Among these patients 19% presented pseudo-chilblain lesions, 9% vesicular lesions, 19% urticarial lesions, 47% maculopapular lesions and 6% livedo / necrosis lesions.12
The chronology of skyn manifestations has also been described.
Among pseudo-chilblain lesions, 7% occurred before, 34% during and 59% after systemic symptoms. Among vesicular lesions, 15% occurred before, 56% during and 29% after systemic symptoms. Of the urticaria lesions, 4% before, 61% during and 35% after symptoms. The maculopapular lesions occurred in 5% before, 61% during and 34% after symptoms.
Livedo / necrosis lesions occurred in the proportion of 5% before, 86% during and 10% after systemic symptoms.12
In our study we evaluated 25 patients infected with SARS-CoV-2 who had cutaneous lesions. The frequency of the types of skin lesions presented was 28% for urticarial lesions, 16% erythematous rash, 4% erythema multiforme like rash, 24% papulovesicular rash, 8% livedo reticularis, 4% dyshidrosiform papulovesicular rash, 4% cyanosis, 4% pruritus and 8% for acral erythematous lesions.

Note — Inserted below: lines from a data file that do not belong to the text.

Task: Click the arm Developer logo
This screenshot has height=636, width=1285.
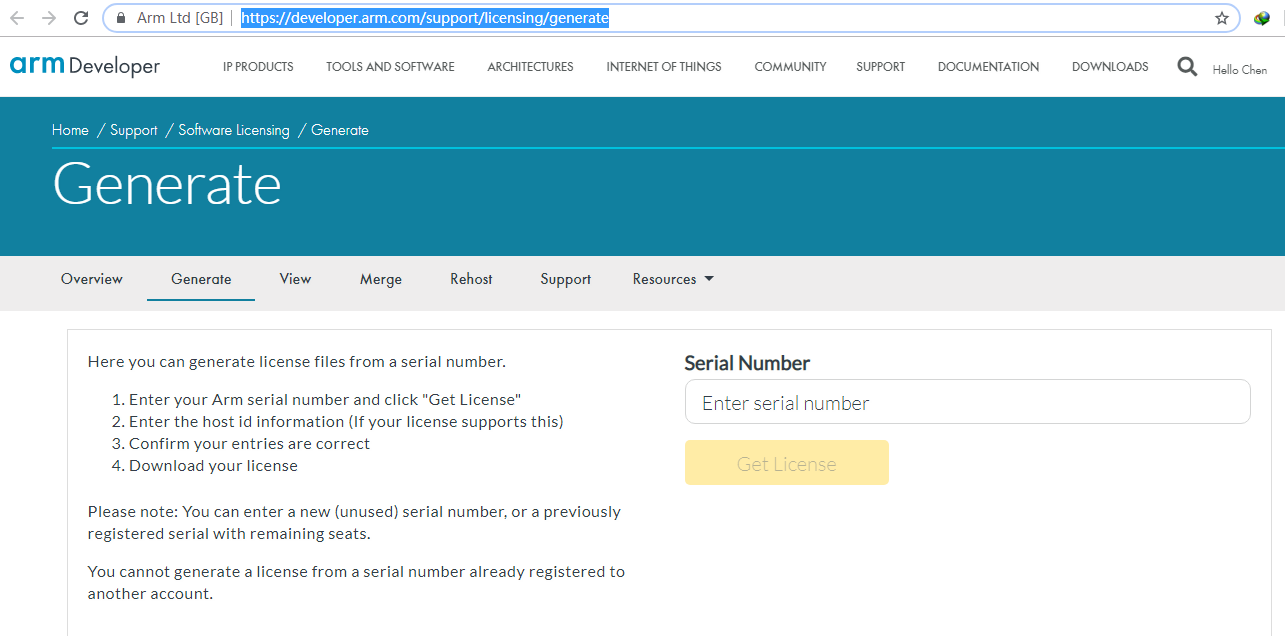Action: (85, 66)
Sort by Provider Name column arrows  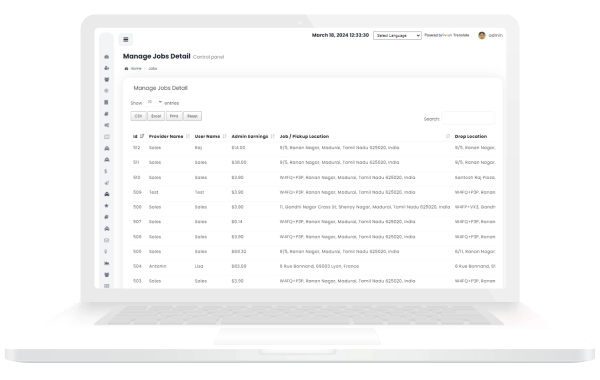pos(188,136)
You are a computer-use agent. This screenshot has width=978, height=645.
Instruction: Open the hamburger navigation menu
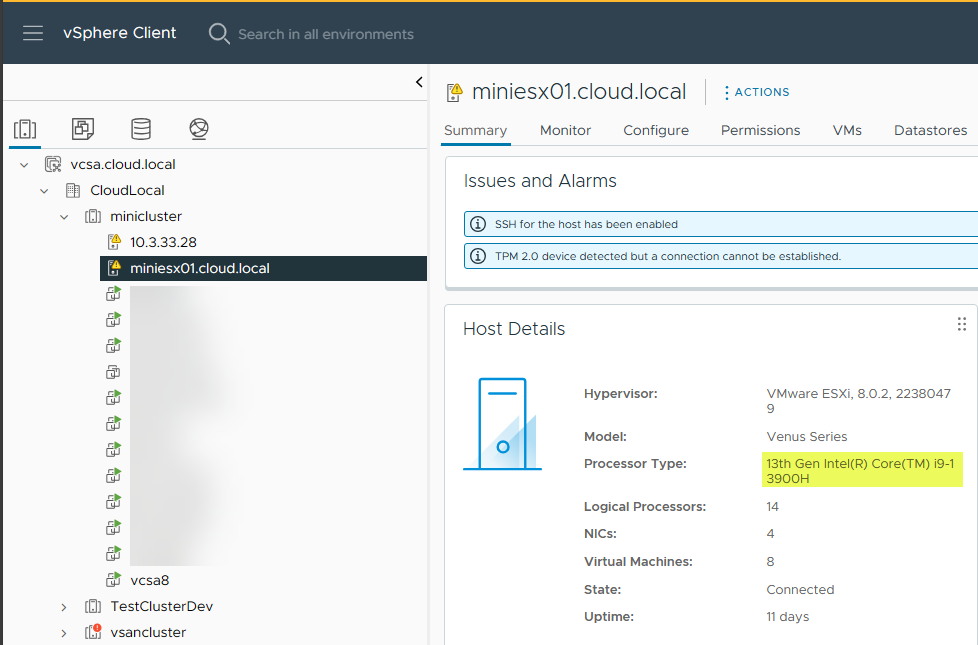(x=33, y=33)
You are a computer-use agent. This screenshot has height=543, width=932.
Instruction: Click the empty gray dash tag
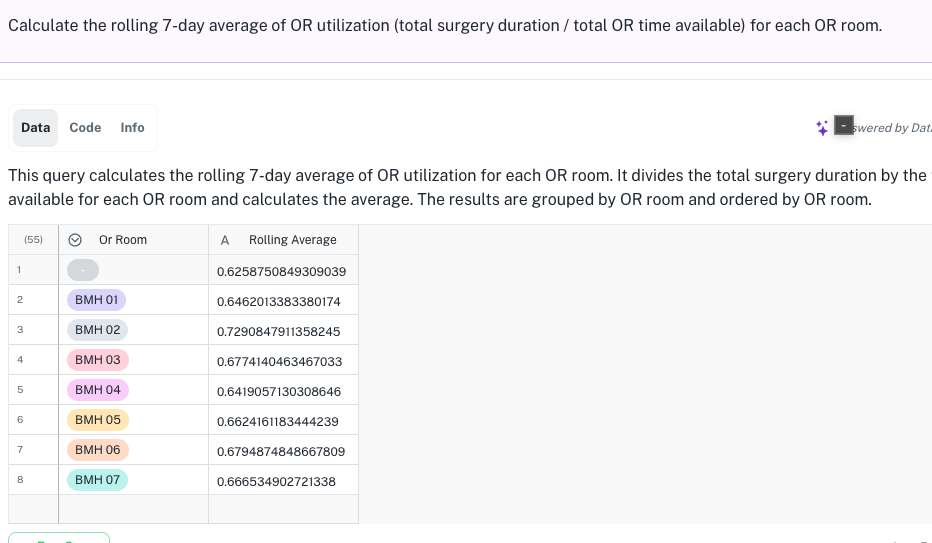pyautogui.click(x=83, y=270)
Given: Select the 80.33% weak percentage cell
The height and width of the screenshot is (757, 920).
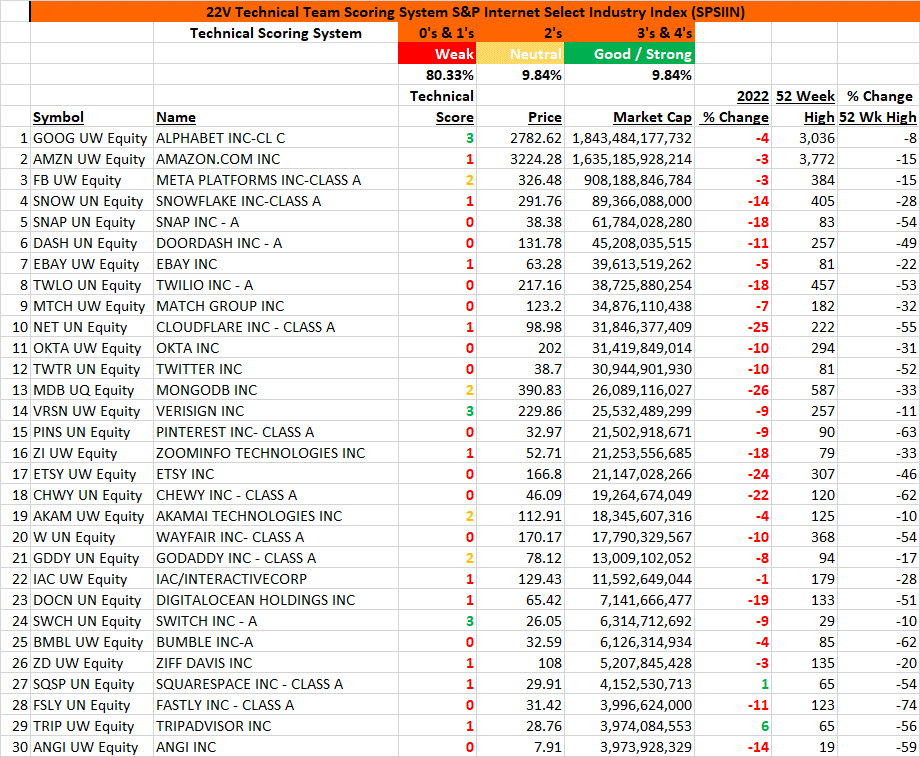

Concerning the chronology of skin involvement 12% had cutaneous lesions before the symptoms, 12% at the same time and 64% after onset of systemic symptoms, wherea 12% of patients did not present any systemic symptoms related to COVID-19.
CONCLUSION
It is of great importance that the dermatologist be aware of the chronology of cutaneous involvement of COVID-19.
Few cases may present with skin lesions as an isolated symptom, while other skin signs may precede systemic involvement.
This clinical perception may guarantee a more effective and safer approach, both in terms of preventing the spread of the virus, by isolating these patients with sugestive epidemiological data, as well as detailed clinical follow-up of patients, with greater vigilance regarding the development of severe symptoms. Although the number of cases on the world stage seems to be regressing, infection by SARS-CoV-2 will be part of the dermatologist's routine. As long as we do not have a widely available vaccine and the pandemic takes on an endemic profile, we must be attentive to these manifestations, not only for the proper diagnosis, indication of patient isolation, as well as all the necessary biosafety procedures in dermatological clinics.